U.N. report lays out agonies faced by Syrian children amid war

In Syria’s civil war, girls as young as 9 have been raped and forced into sexual slavery, it is an example of Syrian children amid war .

Boys have been tortured, forced into military training and ordered to carry out killings in public. Children have been targeted by sniper fire and used as bargaining chips to extract ransoms.

Those gruesome facts have been the focus of a new report by U.N.-backed investigators of the Syrian war, which for the first time looks solely at the plight of the children caught up in the conflict.

The group, known as the Commission of Inquiry for Syria, has been scrutinizing and chronicling human rights violations since shortly after the conflict broke out in 2011.

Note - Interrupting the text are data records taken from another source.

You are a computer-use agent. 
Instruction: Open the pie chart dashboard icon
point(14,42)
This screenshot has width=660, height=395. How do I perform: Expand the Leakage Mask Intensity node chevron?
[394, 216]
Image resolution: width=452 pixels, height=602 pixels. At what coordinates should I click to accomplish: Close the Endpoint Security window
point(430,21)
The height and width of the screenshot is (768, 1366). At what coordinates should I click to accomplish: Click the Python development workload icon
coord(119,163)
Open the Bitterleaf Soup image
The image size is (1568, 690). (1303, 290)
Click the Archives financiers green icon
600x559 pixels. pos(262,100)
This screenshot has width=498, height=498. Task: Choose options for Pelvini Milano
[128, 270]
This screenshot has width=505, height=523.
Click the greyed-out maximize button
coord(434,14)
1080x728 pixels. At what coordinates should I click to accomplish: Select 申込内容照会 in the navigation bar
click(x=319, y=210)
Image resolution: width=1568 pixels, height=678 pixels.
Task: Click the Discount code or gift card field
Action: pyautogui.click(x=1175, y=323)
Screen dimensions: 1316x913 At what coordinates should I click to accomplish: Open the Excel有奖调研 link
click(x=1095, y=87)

In their report released Thursday, the investigators say that the abuse and violence against Syrian children go well beyond getting caught in the crossfire of warring sides.

“After eight years of conflict, children in Syria have experienced unabated violations of their rights: they continue to be killed, maimed, injured and orphaned, bearing the brunt of violence perpetrated by warring parties,” the report says.

It does not provide a casualty count among children — the commission stopped counting the victims years ago, citing its inability to verify the figures in a country where it has been blocked from entry.

Extremists from the militant group Islamic State subjected girls as young as 9 to “sexual slavery” while boys were recruited to fight in areas run by Al Qaeda-linked militants. Airstrikes have devastated entire cities and towns.

Syrian President Bashar Assad’s government, which bears responsibility for respect of human rights on its territory under international law, ignored such commitments, the report says.

It cites pro-government fighters as “regularly targeting children using sniper fire” and deploying cluster munitions, thermobaric bombs and chemical weapons, “often against civilian objects such as schools and hospitals.”

The investigators analyzed the period from September 2011 to October 2019 through more than 5,000 interviews with Syrian children, as well as witnesses, survivors, relatives, medical professionals, defectors and fighters.